* ROWS *
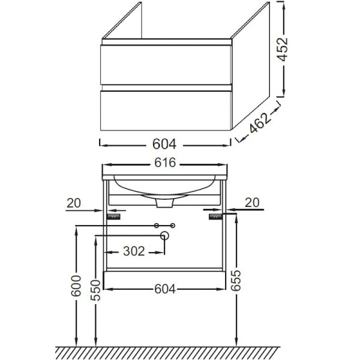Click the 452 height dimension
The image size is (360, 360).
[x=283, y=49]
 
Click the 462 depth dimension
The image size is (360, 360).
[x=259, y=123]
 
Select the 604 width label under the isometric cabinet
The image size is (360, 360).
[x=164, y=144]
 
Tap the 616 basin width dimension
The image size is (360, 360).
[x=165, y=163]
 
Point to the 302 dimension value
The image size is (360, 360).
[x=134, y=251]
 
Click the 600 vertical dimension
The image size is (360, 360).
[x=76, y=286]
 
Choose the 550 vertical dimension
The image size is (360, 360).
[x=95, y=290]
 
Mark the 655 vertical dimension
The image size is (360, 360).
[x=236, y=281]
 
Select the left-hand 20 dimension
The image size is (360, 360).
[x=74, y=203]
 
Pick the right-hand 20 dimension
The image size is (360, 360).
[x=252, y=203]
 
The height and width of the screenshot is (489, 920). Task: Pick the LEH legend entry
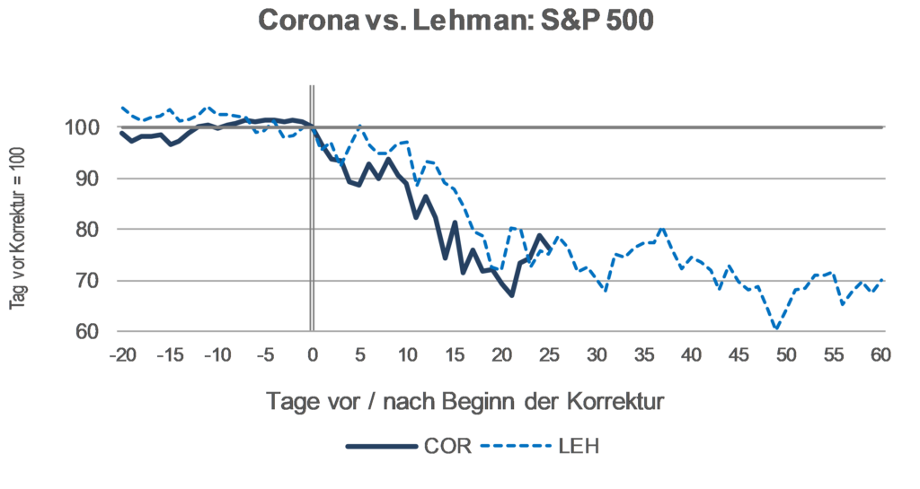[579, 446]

* EXERCISE DESCRIPTION *
Could you rewrite all of the data above with "dimension" replaced by "measurement" throughout, leaving everything else unchanged and the pictures out?

* TASK RESULT *
Click the 452 height measurement
The image size is (360, 360).
[x=283, y=49]
 
Click the 462 depth measurement
The image size is (360, 360).
[x=259, y=123]
 
Select the 604 width label under the isometric cabinet
The image size is (360, 360).
[x=164, y=144]
 
Tap the 616 basin width measurement
The image size is (360, 360).
[x=165, y=163]
 
Point to the 302 measurement value
The image size is (360, 360).
[x=134, y=251]
 
Click the 600 vertical measurement
The image size is (360, 360).
[x=76, y=286]
 
Choose the 550 vertical measurement
The image size is (360, 360).
[x=95, y=290]
 
Mark the 655 vertical measurement
The image size is (360, 360).
[x=236, y=281]
 
Select the left-hand 20 measurement
The image size is (360, 360).
[x=74, y=203]
 
Pick the right-hand 20 measurement
The image size is (360, 360).
[x=252, y=203]
 
The height and width of the screenshot is (489, 920). Task: Pick the LEH legend entry
[579, 446]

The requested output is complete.